KITAINDONESIASATU.COM – Angka perceraian di Kabupaten Jember mengalami peningkatan signifikan sepanjang lima bulan pertama tahun 2026.
Pengadilan Agama (PA) Jember mencatat sebanyak 2.211 perkara perceraian masuk sejak Januari hingga akhir Mei 2026. Kondisi ini menunjukkan bahwa persoalan rumah tangga masih menjadi tantangan serius bagi banyak pasangan di wilayah tersebut.
Data yang dihimpun PA Jember menunjukkan sebagian besar kasus didominasi oleh cerai gugat yang diajukan pihak istri. Faktor ekonomi disebut menjadi penyebab paling dominan di balik tingginya angka perceraian tersebut.
Banyak suami yang bekerja serabutan atau tidak memiliki pekerjaan tetap sehingga kesulitan memenuhi kebutuhan keluarga secara memadai.
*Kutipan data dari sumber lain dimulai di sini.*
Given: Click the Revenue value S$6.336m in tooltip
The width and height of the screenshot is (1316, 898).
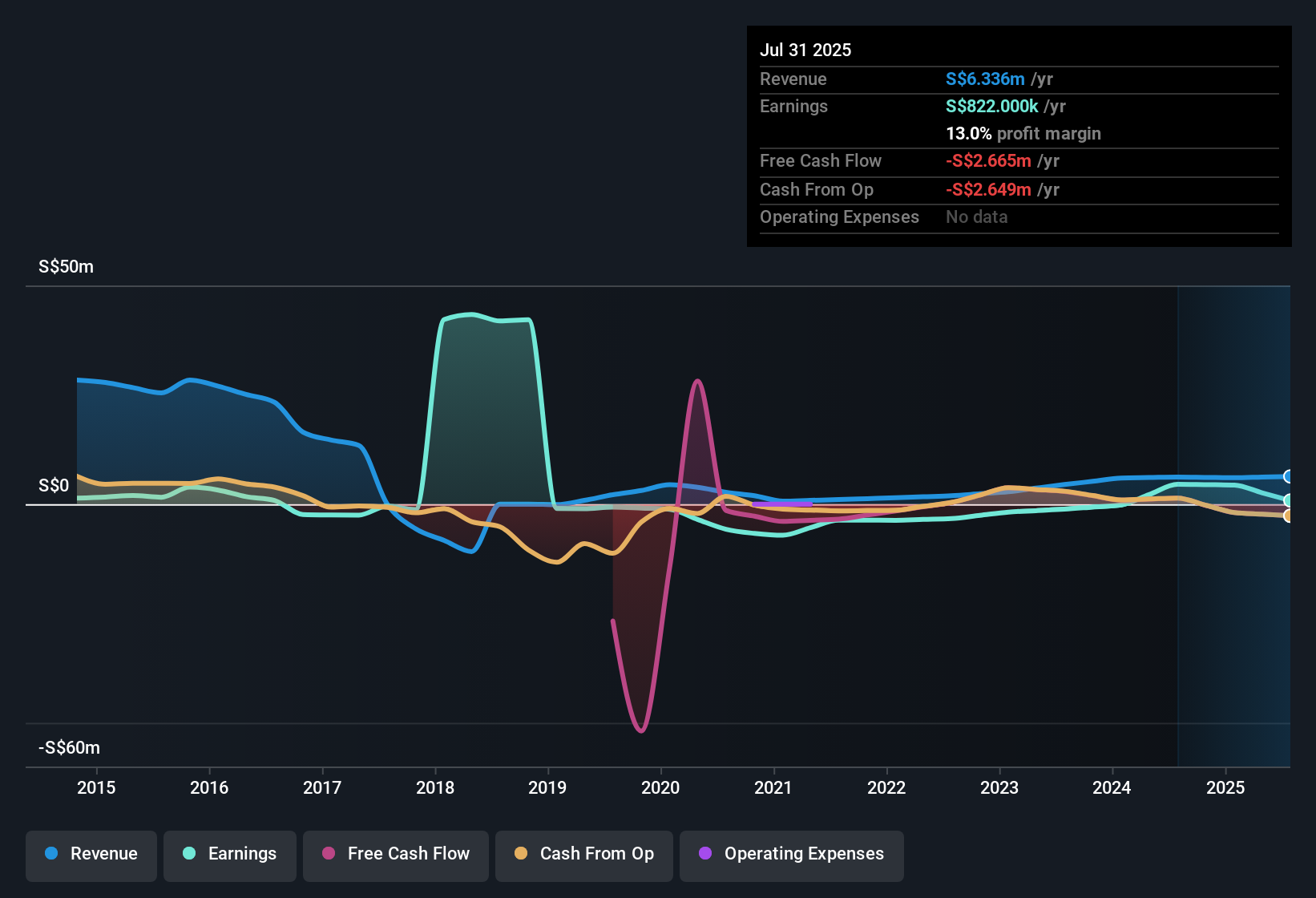Looking at the screenshot, I should click(x=985, y=79).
Perselingkuhan dan KDRT Ikut Memperparah Konflik Rumah Tangga di Jember
Selain masalah ekonomi, perkembangan teknologi juga disebut turut berkontribusi terhadap meningkatnya konflik rumah tangga.
Penggunaan ponsel dan kebutuhan akses internet yang kini menjadi bagian dari kehidupan sehari-hari sering kali memicu pertengkaran ketika kondisi keuangan keluarga tidak mencukupi.
Di sisi lain, kemudahan berkomunikasi melalui media sosial dan aplikasi pesan instan membuka peluang terjadinya perselingkuhan. Kehadiran orang ketiga menjadi salah satu alasan yang kerap muncul dalam gugatan perceraian.